Als naive 19-Jährige gerät die Kindergärtnerin Diana Spencer in die Klauen des englischen Königshauses. Prinz Charles (Roe Hartrampf ) ist fasziniert von dem unschuldigen Charme der jungen Frau. Noch faszinierter ist er jedoch von seiner langjährigen, verheirateten Geliebten Camilla Parker Bowles (Erin Davie), die mithilft, die Hochzeit einzufädeln, um jenseits der öffentlichen Aufmerksamkeit die Affäre mit Charles weiterführen zu können. Und die Presse stürzt sich auf Diana. In langen Trenchcoats wirbeln die Paparazzi über die Bühne und tauchen ihr Opfer in ein Blitzlichtgewitter.
Aber schon bald zerplatzen Dianas rosarote Prinzessinnen-träume, als ihr klar wird, dass sie von
Charles nie mehr als eine halbherzige Zuneigung bekommen kann. Während sie das Volk als nahbare Vertreterin der Monarchie feiert, stürzt sie privat zunehmend in die Depression. Daran kann auch die Geburt der beiden Söhne wenig ändern. Nach einem Selbstmordversuch beginnt sie jedoch ihre eigenen Wege zu gehen und engagiert sich für wohltätige Zwecke. Sie ist die erste Prominente, die eine Abteilung für Hiv-infizierte besucht, um der Stigmatisierung der Krankheit entgegenzuwirken. Und so fährt Ashley, unterstützt durch die Kompositionen von Bon-jovi-keyborder David Bryan, die Stationen einer zerrütteten, königlichen Ehe mit erstaunlicher Beflissenheit ab, worin man das Bemühen um eine differenzierte Darstellung des Falles Diana Spencer deutlich erkennen kann.
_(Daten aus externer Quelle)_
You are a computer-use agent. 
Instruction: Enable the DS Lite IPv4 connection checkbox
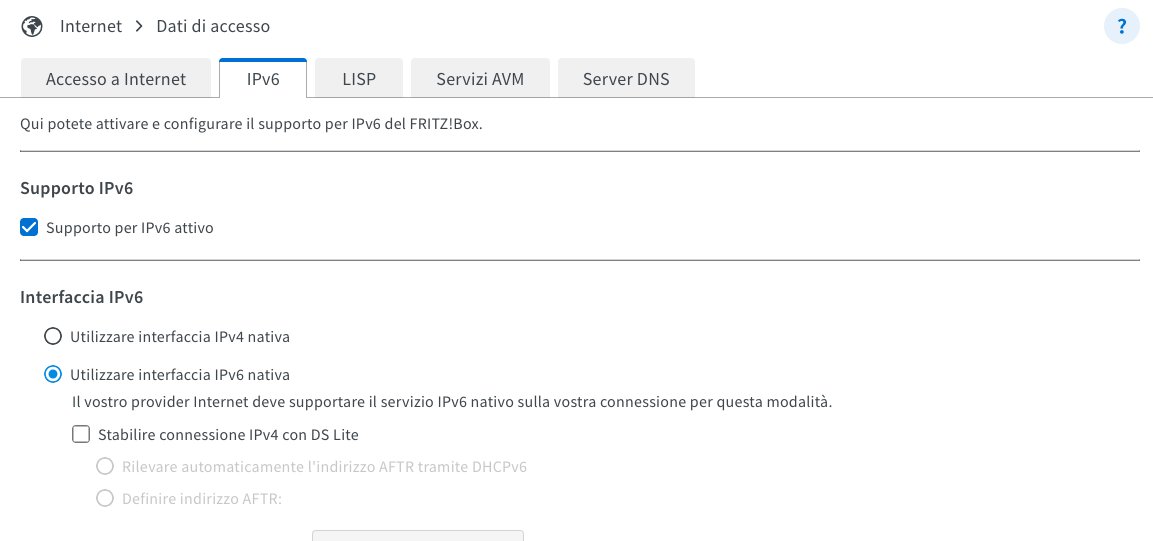click(x=81, y=435)
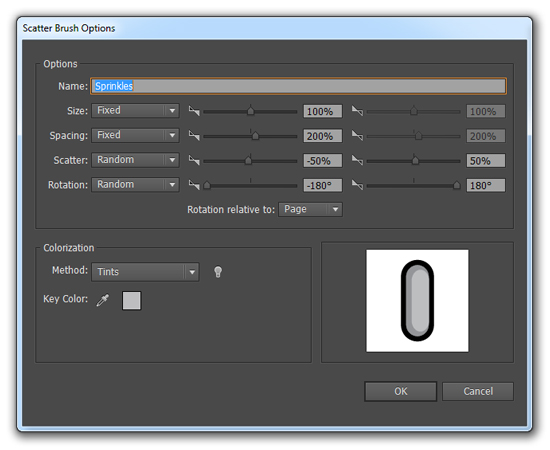
Task: Open the colorization tips lightbulb icon
Action: (218, 271)
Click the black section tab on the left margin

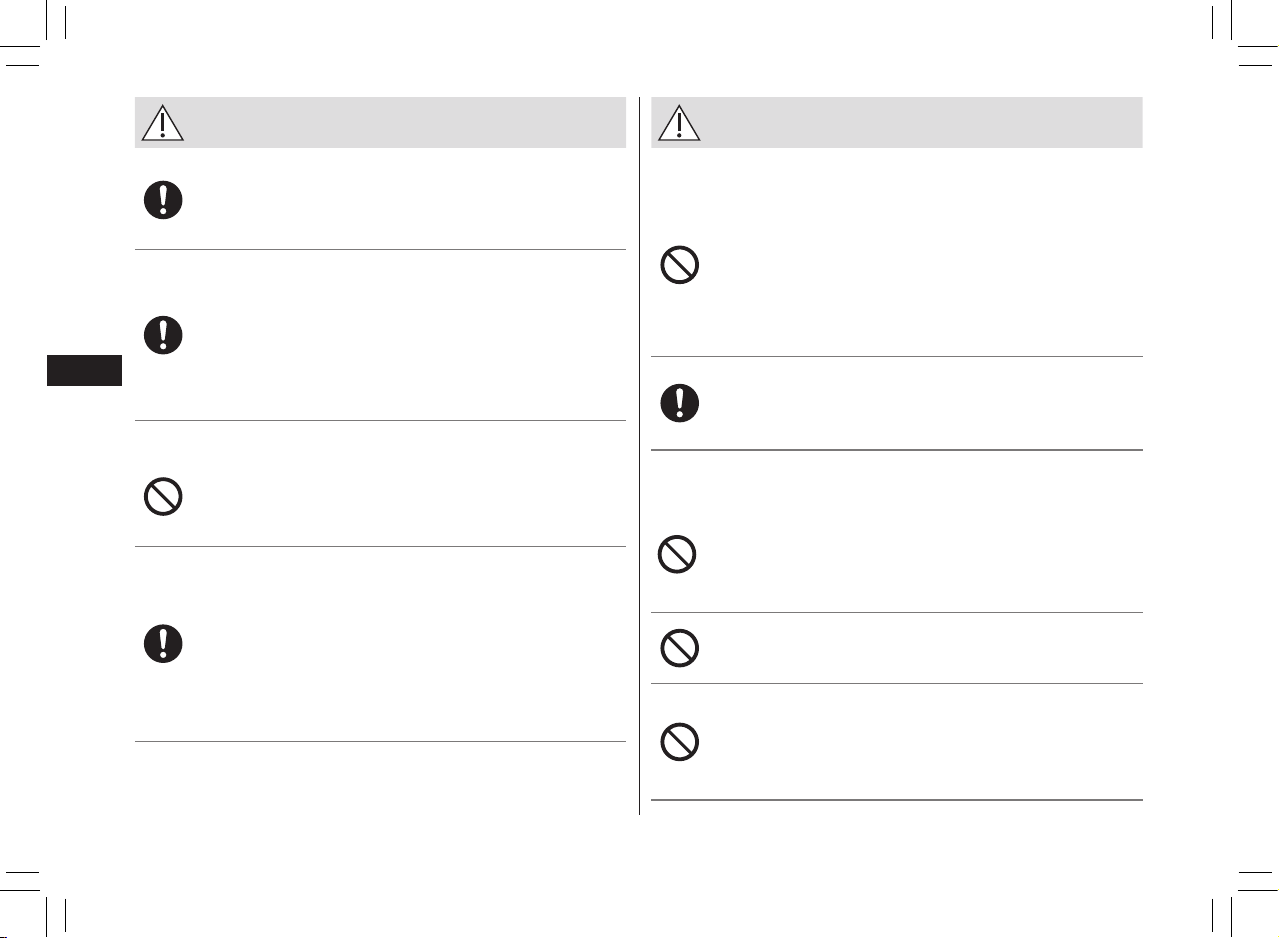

Wer allerdings die jüngste Staffel von „The Crown“gesehen hat, wird hier wenig Neues über das vermutete, fiktive Familiengeschehen im Hause Windsor und Dianas Rolle darin erfahren. Auf der Strecke bleibt im durchaus pathetischen Singspielmodus eine tiefere Beschäftigung mit der Faszinationskraft Dianas und ein emotionaler Zugang zu ihrer Geschichte, die über spekulative Ehekriegsszenarien hinausgehen.
Hierfür fehlen dem Musical spürbar die notwendigen Instrumente zur erzählerischen Tiefe und Feinabstimmung bei der Charakterisierung der Figuren.